[Entries taken from a collection]
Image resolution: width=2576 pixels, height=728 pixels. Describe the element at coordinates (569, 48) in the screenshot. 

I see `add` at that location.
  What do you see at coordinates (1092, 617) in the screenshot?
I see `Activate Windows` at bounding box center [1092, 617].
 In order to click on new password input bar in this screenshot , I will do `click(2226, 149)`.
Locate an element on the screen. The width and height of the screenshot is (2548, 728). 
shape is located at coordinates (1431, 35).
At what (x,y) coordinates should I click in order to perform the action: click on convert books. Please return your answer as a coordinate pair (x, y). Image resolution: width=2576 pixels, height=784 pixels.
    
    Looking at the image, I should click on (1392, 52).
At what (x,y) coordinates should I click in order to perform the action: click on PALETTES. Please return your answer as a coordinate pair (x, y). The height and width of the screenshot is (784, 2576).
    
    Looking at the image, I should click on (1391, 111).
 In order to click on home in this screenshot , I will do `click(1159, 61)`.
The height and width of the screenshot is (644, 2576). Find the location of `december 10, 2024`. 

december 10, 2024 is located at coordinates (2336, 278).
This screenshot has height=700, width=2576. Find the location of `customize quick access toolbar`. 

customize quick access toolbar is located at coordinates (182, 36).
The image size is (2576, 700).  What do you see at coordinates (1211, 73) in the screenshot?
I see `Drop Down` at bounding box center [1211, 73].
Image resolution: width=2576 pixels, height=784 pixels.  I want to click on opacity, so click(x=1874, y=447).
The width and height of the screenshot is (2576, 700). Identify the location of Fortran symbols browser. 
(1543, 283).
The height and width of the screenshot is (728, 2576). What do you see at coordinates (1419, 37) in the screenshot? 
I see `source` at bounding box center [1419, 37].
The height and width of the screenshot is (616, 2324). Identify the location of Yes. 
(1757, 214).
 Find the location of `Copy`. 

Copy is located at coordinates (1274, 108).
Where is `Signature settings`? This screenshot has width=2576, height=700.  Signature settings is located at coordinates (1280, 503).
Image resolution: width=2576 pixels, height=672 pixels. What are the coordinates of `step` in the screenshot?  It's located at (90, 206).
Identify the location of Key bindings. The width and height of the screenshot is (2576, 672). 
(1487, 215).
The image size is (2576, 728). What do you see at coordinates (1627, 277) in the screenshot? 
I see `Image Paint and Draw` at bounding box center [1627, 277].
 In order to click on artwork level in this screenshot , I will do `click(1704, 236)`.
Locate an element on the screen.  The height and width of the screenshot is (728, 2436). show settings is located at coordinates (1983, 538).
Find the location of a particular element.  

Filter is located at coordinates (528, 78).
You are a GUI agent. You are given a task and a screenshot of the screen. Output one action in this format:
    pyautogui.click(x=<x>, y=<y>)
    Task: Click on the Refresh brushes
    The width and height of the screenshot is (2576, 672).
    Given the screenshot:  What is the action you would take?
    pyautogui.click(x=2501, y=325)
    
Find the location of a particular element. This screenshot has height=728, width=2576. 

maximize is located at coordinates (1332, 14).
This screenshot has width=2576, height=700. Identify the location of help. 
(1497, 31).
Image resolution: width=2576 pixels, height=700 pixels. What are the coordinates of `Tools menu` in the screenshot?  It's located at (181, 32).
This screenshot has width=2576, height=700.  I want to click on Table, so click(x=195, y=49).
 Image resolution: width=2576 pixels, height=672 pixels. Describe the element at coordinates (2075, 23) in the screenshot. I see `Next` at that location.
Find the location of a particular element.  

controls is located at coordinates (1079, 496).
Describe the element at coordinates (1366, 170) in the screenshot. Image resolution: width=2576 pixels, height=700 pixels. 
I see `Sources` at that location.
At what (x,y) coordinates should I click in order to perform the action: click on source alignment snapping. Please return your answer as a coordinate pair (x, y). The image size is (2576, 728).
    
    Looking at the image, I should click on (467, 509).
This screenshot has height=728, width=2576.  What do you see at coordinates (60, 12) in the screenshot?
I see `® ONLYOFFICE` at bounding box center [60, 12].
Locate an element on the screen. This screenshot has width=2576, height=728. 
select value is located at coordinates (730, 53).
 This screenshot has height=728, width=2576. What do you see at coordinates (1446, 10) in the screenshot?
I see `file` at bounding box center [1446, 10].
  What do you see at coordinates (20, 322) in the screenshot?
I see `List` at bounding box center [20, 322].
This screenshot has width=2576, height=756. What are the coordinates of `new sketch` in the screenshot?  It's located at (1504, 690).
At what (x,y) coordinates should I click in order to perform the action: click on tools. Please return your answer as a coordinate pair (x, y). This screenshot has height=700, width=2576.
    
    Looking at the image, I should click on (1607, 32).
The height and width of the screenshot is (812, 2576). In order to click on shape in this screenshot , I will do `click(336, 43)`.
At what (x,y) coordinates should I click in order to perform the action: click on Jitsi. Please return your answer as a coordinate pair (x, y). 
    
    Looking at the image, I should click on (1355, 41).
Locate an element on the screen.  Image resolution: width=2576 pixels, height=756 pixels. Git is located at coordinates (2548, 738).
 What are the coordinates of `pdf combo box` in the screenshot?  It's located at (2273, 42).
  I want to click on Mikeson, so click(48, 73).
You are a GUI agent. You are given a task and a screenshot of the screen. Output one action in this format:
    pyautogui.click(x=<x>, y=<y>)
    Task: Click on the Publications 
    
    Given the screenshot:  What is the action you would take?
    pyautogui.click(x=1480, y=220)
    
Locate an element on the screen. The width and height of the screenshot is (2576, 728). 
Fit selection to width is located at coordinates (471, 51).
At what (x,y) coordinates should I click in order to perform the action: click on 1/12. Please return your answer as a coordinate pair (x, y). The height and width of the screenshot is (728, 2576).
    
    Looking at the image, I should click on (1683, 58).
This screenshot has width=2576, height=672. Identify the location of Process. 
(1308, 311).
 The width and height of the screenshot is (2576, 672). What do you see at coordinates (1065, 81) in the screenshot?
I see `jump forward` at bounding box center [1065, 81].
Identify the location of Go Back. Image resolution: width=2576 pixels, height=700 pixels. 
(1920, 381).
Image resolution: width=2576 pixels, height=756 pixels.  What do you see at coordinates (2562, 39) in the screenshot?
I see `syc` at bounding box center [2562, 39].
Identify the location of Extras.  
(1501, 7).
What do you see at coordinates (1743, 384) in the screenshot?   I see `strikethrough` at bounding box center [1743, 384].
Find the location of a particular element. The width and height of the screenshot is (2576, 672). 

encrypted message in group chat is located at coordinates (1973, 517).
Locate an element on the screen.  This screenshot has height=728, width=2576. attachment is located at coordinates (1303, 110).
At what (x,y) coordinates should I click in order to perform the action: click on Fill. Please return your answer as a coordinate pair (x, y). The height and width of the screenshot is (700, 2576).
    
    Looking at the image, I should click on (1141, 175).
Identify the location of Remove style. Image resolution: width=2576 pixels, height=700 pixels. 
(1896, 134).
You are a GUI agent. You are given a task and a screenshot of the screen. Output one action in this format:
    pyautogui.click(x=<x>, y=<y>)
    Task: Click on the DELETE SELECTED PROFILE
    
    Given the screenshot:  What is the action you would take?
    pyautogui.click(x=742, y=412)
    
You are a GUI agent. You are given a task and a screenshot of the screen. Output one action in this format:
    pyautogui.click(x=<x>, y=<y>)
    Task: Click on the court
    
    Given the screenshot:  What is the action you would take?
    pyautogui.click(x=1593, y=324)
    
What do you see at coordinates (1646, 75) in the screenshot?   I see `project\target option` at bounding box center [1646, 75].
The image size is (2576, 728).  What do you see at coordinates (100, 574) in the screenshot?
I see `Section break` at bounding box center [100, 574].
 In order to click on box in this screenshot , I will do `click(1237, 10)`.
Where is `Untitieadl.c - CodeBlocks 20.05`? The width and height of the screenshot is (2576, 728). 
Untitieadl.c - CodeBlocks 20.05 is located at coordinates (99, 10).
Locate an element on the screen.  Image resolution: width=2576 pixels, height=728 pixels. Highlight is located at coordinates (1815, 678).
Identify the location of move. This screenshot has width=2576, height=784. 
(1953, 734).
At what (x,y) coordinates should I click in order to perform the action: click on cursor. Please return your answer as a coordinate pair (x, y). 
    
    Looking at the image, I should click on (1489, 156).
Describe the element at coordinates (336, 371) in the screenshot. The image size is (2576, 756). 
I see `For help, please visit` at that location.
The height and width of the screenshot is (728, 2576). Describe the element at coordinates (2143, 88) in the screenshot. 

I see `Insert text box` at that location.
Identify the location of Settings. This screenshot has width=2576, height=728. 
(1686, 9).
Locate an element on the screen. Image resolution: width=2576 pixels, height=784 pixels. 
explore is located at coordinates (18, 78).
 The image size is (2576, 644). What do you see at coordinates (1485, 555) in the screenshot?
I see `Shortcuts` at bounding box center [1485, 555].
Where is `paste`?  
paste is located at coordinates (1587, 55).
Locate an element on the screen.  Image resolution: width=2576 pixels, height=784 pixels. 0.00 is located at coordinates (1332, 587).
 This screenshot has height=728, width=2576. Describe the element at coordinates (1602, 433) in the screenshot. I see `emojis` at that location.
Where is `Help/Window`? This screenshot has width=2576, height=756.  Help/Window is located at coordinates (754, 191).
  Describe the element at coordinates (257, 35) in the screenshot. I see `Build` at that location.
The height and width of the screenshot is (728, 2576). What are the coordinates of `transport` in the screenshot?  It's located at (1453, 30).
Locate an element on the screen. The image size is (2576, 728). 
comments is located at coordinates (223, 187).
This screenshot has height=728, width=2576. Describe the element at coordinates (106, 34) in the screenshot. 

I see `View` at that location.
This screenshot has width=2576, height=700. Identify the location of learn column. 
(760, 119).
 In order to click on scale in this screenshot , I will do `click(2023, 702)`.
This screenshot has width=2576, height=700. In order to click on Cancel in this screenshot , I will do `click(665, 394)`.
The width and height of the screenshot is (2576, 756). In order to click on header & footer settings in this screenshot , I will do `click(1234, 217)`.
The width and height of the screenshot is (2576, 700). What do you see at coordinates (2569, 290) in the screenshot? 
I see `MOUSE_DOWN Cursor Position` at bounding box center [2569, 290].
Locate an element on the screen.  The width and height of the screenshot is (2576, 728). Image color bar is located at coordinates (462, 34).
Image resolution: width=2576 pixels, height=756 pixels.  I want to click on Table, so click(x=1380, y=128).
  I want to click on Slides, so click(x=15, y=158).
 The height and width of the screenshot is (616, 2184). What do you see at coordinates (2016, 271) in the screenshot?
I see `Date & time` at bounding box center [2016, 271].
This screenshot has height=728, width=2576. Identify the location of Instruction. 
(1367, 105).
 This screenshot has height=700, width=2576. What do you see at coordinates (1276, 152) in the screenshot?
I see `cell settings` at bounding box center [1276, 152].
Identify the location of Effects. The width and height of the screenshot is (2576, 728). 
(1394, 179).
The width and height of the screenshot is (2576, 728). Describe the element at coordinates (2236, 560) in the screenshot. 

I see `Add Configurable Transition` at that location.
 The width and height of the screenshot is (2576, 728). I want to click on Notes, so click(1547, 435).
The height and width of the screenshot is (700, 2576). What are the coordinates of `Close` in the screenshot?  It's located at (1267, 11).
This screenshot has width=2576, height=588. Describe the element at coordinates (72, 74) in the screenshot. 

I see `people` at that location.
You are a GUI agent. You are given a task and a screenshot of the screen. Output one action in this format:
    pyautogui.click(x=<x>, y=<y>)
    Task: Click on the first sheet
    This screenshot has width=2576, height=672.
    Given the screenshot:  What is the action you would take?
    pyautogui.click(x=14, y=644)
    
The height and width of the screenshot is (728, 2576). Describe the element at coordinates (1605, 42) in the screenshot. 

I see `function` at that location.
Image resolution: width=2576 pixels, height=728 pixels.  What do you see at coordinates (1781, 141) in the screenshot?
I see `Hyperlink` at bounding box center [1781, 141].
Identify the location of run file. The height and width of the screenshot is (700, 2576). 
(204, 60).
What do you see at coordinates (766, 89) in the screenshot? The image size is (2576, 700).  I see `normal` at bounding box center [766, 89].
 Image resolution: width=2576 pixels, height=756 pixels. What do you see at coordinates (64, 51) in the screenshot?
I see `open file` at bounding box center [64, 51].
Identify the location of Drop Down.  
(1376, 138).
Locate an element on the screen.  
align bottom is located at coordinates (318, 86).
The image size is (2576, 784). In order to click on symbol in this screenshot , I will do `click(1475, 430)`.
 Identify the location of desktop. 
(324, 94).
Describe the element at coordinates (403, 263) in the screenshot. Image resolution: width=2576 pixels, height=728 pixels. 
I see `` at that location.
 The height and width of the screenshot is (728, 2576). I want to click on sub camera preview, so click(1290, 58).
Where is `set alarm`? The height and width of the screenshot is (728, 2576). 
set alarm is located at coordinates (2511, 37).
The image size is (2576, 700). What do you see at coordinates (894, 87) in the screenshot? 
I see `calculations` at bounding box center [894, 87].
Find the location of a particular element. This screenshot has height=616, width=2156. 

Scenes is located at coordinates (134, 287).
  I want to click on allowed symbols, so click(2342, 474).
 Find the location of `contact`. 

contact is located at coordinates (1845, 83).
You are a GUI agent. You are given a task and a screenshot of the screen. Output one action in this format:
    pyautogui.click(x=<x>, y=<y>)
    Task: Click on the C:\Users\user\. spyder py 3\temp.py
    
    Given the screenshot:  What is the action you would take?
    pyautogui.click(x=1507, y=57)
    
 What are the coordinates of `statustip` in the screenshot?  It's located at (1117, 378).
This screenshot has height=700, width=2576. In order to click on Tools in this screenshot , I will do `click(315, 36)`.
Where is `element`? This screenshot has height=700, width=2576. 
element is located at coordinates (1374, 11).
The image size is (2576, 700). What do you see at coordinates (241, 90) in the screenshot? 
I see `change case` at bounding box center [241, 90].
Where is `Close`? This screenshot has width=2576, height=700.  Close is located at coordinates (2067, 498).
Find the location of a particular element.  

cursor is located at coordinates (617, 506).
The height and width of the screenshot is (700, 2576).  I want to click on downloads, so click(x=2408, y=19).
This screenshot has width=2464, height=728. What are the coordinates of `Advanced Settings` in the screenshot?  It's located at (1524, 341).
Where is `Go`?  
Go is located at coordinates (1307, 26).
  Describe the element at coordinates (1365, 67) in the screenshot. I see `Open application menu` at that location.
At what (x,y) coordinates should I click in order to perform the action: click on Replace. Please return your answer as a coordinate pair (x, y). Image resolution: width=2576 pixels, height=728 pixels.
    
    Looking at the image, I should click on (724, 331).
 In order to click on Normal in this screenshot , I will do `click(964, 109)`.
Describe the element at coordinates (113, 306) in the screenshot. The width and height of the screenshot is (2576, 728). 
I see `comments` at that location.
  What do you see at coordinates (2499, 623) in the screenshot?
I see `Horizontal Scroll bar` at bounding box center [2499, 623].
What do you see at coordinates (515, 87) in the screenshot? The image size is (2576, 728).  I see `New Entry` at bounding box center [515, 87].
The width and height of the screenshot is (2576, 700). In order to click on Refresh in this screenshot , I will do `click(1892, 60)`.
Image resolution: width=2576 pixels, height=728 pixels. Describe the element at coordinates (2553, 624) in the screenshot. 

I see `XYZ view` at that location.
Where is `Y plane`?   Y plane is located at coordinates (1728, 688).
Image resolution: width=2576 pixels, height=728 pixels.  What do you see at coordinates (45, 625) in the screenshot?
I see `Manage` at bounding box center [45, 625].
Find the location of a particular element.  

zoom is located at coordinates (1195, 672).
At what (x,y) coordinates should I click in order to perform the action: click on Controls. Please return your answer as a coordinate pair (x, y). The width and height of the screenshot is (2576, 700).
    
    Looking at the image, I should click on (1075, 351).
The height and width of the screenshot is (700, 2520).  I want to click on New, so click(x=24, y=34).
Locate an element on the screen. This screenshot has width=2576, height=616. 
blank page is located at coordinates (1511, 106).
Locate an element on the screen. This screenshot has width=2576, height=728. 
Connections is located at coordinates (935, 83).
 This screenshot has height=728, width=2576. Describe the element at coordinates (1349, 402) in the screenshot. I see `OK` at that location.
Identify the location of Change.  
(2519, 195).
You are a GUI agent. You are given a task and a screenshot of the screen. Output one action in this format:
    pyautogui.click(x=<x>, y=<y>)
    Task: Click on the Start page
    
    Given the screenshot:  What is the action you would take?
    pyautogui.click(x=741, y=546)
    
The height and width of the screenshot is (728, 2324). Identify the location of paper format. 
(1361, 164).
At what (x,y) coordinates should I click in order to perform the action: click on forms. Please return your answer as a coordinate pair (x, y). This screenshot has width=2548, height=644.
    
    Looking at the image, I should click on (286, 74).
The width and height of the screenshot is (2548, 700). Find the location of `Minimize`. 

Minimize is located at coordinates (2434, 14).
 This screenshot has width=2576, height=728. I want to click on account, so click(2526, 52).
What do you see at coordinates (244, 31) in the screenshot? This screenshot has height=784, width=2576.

- _What to work on_: Copy the material from the line with "The height and width of the screenshot is (700, 2520)." to the line with "(1361, 164).", swapping "paper format" for "page layout" and leaving everything else unchanged.

- _Task output_:
The height and width of the screenshot is (700, 2520).  I want to click on New, so click(x=24, y=34).
Locate an element on the screen. This screenshot has width=2576, height=616. 
blank page is located at coordinates (1511, 106).
Locate an element on the screen. This screenshot has width=2576, height=728. 
Connections is located at coordinates (935, 83).
 This screenshot has height=728, width=2576. Describe the element at coordinates (1349, 402) in the screenshot. I see `OK` at that location.
Identify the location of Change.  
(2519, 195).
You are a GUI agent. You are given a task and a screenshot of the screen. Output one action in this format:
    pyautogui.click(x=<x>, y=<y>)
    Task: Click on the Start page
    
    Given the screenshot:  What is the action you would take?
    pyautogui.click(x=741, y=546)
    
The height and width of the screenshot is (728, 2324). Identify the location of page layout. 
(1361, 164).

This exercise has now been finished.